Everything, my friends.

I’ve already alluded to the importance of setting. Make sure your setting supports what will happen. Think about how the setting can aid some characters or put others on the back foot.

Choose your characters carefully. In MKR the contestants are selected with group dynamics in mind. Have a look. There’ll be the nice couple everyone hopes will win. The pompous know-it-alls who are critical of everyone else. The bitches (usually women) who often provide the tag lines for tomorrow’s show and who everybody hopes will get eliminated. (Quite often they last a loooong time to keep the tension going.) Then there’s the devious couple who’ll do anything to win, like voting down a spectacular meal so the rival couple’s rating falls. There’s the super confident couple who break under pressure (when the custard boils over or the kitchen paper catches fire in the oven or the lamb’s undercooked). And there’s the couple who come across as irritating or vaguely obnoxious but who blossom and grow during the show.

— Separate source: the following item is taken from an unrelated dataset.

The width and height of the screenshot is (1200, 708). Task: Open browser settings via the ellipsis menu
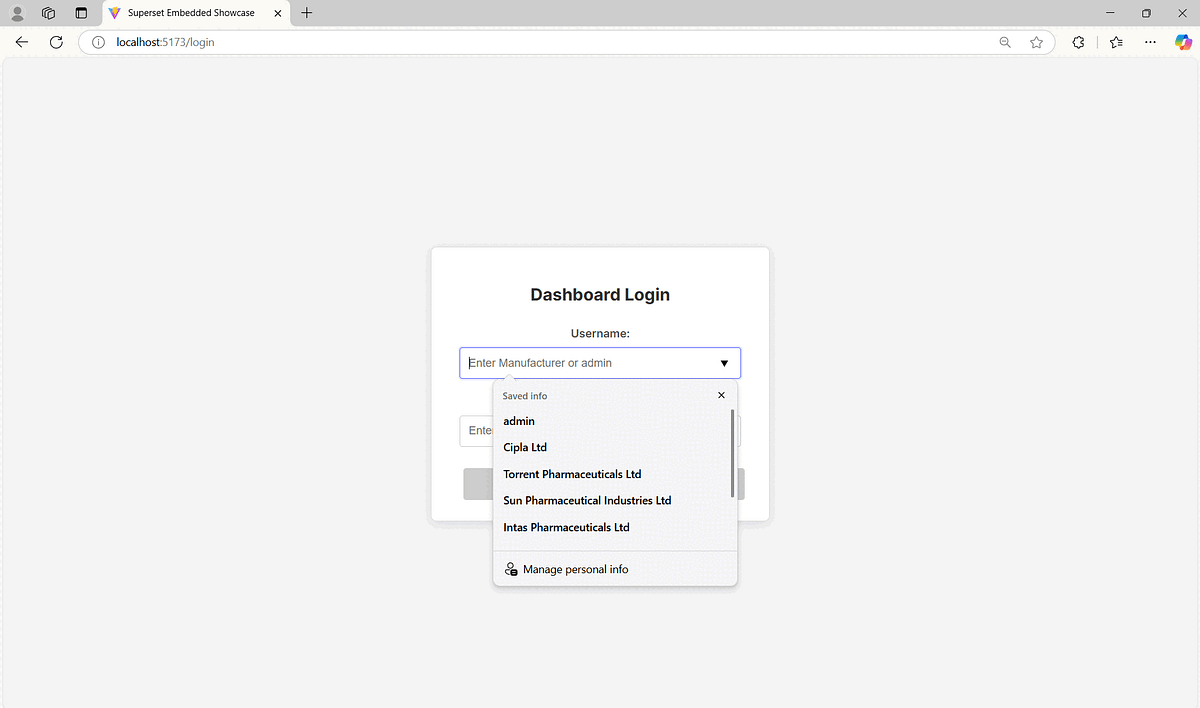[1150, 42]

Tension is a vital component. In every episode there will be a minor crisis (contrived). For example, people having to wait two hours between the entree* and the main course. Or a couple who make cheese on their farm at home, so they cook a meal with cheese in every course. (Needless to say, one of the diners will hate cheese, or be allergic.) Or a contestant more interested in having his trousers pressed than letting his wife get on with preparations for dinner.Later, couples who have been eliminated will return to give their opinions. They’ll be the pompous lot and or the bitches.

Conflict is king. There will be trash talk at the table, conniving about what votes to give… and so it goes. So MKR (like all these shows) is about conflict – which is what good stories are all about. The characters are carefully chosen to show (!) this conflict and given lines to say. Then as the show progresses the tension between the contestants is heightened by throwing in ever-increasing problems, such as the mishaps in the kitchen. Later, the couples are thrown into situations they haven’t encountered before, like cooking for a crowd at a bush fete, or something.

Take note, writers. These shows are enormously popular for a reason. A year or two ago my husband and I were on a small bus delivering people to their cars at the long term carpark. On board was a group who had flown up to Brisbane to watch Big Brother, and they talked about their experience. I could not believe the commitment these people had to the contestants in a TV show. They hated some, loved others, wanted some out. THAT is the sort of emotion you want to get from your readers.

Although, of course, there will still be some people who HATE what you’ve done.

 

* an entree in Australia and most other places is an appetiser. I have never understood how Americans can refer to what we call a main course as an entree.

The picture at top left is of dessert in Emirates first class. It was delicious.